Stressed Power Grids and Climate Change
These are overarching concerns for cities, along with the fact there is a massive, worldwide migration of people into urban areas. While 40% of the world's population lives in cities now, by the year 2050 that percentage will be more like 75, placing greater
stress on an already stressed power grid. Worldwide climate change exacerbates this situation, bringing increasingly severe natural disasters more often, on top of our own increasingly fragile and complicated infrastructures that permit ever more devastating
manmade disasters.
What to do about that?
The citizenry needs to come together, within their own local communities, to prepare now before a disaster happens. In the wake of the Haiti earthquake, Hurricanes Katrina and Sandy, tornados in Joplin, MO and Moore, OK, the BP oil spill, Fukishima, and
countless other manmade and natural disasters, a key to these devastated communities bouncing back is trusting who they reached out to for help. As a natural response, those immediately impacted reach out to their neighbors and friends first. Governments
at the national and local level realize the need to work with an embedded and agile network of citizens, who have skillsets and operations already in place. These citizen networks can allow for an ad-hoc 24/7 communications network to exist independently
from the grid, so that people can still coordinate with each other in provisioning emergency resources like shelter, food, water, and charging stations and ensuring volunteers and needed donations get to the right places at the right time.

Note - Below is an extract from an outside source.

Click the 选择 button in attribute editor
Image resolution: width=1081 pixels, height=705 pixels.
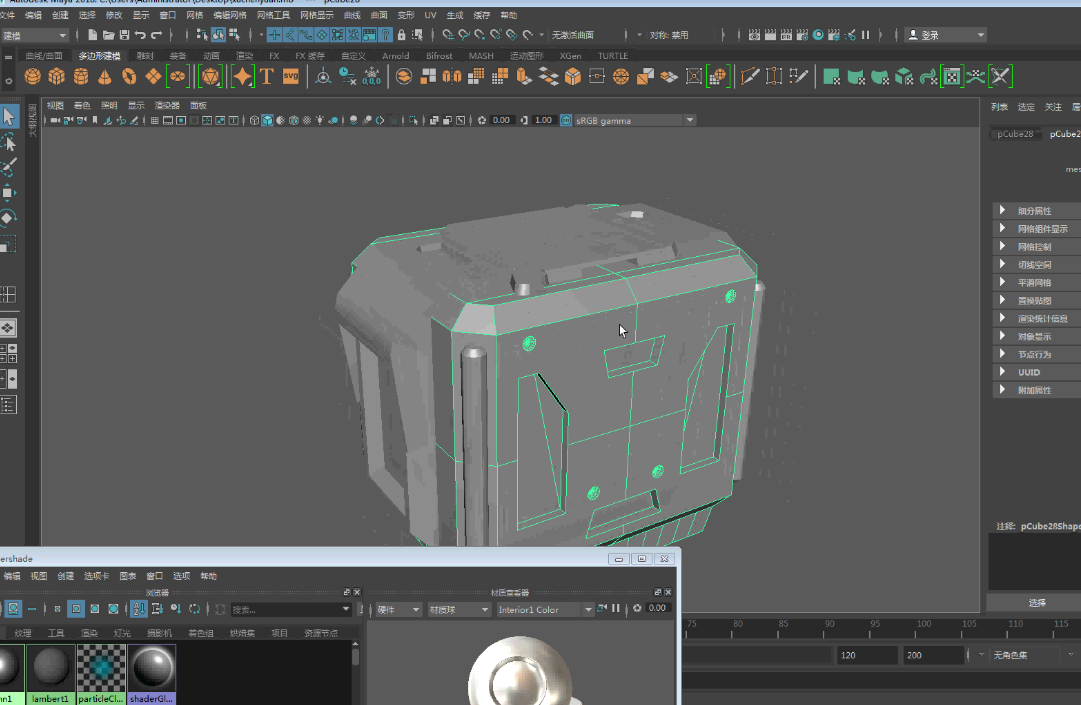tap(1036, 602)
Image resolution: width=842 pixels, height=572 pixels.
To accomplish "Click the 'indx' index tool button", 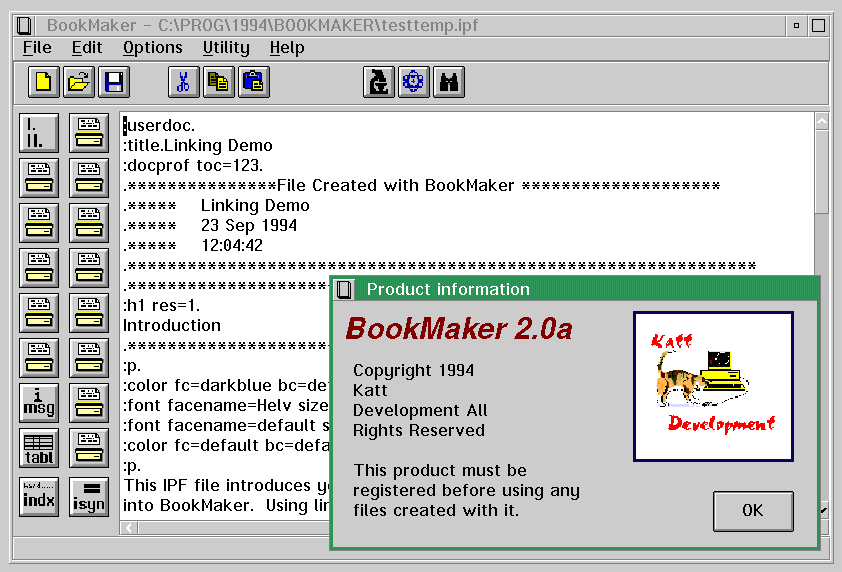I will point(39,495).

By being able to decouple from infrastructure that is down, we can keep the whole system running, bringing to life latent resources agile enough to spring to action in the immediate aftermath of a disaster. Our Citizen Disaster Response Hub will install
Mesh Wifi nodes in a cluster within the city, and turn one building into its own microgrid that will be Command Central and decoupled from the main system during a catastrophe in order to run 24/7, no matter what. Through communication, resource mapping, and
educating communities before a disaster strikes, we can empower a community to repair itself. Functioning off the grid, these Disaster Response Hubs can be a resource the Red Cross, FEMA, municipal governments, and local Disaster Response Departments can utilize
at a grassroots level to work with those most impacted, while they are busy doing their part and who will remain long after they are gone.
Creating Resilient Systems
Building resiliency and redundancy into systems through an "adhocracy" is a worldwide movement that has only just begun. We can't just make our cities sustainable; we have to make them resilient too. Both natural and manmade devastation
requires our neighbors to rise up and rally in ways governments over the years have proven unable to do.
Our goal with this campaign is twofold. By thinking globally, we show other communities how to build resilient systems, providing tools and know-how for them to do it themselves. At the same time, acting locally, we implement the project in our own backyard.
With 20 solar-powered Mesh Wifi nodes dispersed within the cities' region, containing maps of neighborhood resources already filled out in advance, our locality will be able to respond immediately when a crisis hits. Thus, communications can continue without
long interruption, so that a community is not brought to its knees. Likewise, building sites that are off-grid and central to a community's response enables shelters, hospitals, fire and police to maintain their own power, no matter what. This enables your
local community, neighborhood, or city to not be fully at the mercy of the winds, or at the whims of crumbling infrastructure not under your own control.
But this takes planning, communicating, and grassroots organizing, which are already underway. We are asking for your donations to help us achieve our vision of a resilient region, and to promote resiliency worldwide.
Please view the video above explaining how the community Mesh Wifi technology provided by
WasabiNet and
Tidepools works. The below content explains how, with a 5 year plan, I can create a building site to function as a shelter and completely off the grid and as Command Central for a community during and after
a disaster.
Why Should You Care? Why Do I Care?
Instead of sitting around living with uncertainty, why not at least prepare for an uncertain future, so that we are not at the mercy of others? Why not become empowered to take care of ourselves, become connected offline and online
in such a way that whatever the Federal Government does or IMF or the FED or Congress or the EU does or WHATEVER .... we know that we will be able to manage within our own communities. We can't control nature; we can't fix corporations; we can't fix our governments'
debt problems. However, we can connect and prepare ourselves for disaster by building better shock absorbers in advance, to bounce back faster and stronger as a community.
I can do better than sitting in a chair watching helplessly as people's lives are wrecked during 10 minutes of a tornado or helplessly watching for 3 months while oil gushes from a borken wellhead destroying manmade and natural habitats.
I've worked for years in industry honing my leadership skills launching products, start-ups, and complicated programs commercially for businesses. These same skillsets can be used to launch and administer a Citizen Disaster Response Hub, rallying the community
to support others in need. This I can do. If I can help to spare peoples' lives of misery with a little upfront planning along with other community members, then we can all together create a stronger and more resilient method of managing crises, and indeed
bounce back faster and stronger.
"It's not about creating failsafe systems, but creating a response allowing other systems to fail safely."